Tele-manipulation with a humanoid robot under autonomous joint impedance regulation and vibrotactile balancing feedback

This work presents an enriched human-machine interface for performing effective tele-manipulation using a humanoid robot. To provide the slave with the ability to dexterously interact with the remote environment, we implement an autonomous impedance controller that regulates the slave´s joints stiffness and damping according to the manipulation loading conditions. In the proposed strategy, free-space operations are performed with compliant limbs to ensure safe interactions during unforeseen collisions on the whole-arm together with a soft behaviour at the initial phase of contact. During the manipulation task, the designed controller accounts for the arm configuration and the direction/amplitude of the external force sensed at the end-effector to stiffen the humanoid arm joints, permitting to handle the task loads. Experiments performed on the compliant humanoid robot COMAN demonstrate the effectiveness of this human-inspired impedance controller during a teleoperated pick-and-place task.

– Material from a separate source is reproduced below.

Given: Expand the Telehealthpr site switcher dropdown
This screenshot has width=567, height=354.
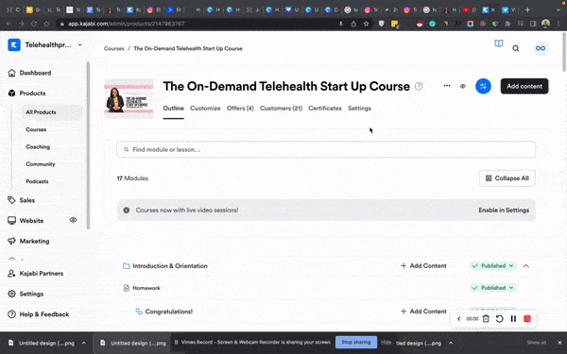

The interaction forces during manipulation can destabilize the floating base humanoid robot. To address this concern we also investigate the operators ability to rely on a cutaneous feedback of the slave´s balance state to adjust their teleoperation strategy when required so as to complete the task while maintaining the slave´s balance. A comparative study shows that the proposed vibrotactile feedback allows for a proper recognition of the slave´s drop of stability during interaction tasks and that the tactile guidance leads to enhanced teleoperation performances characterized by a significantly lower number of falls.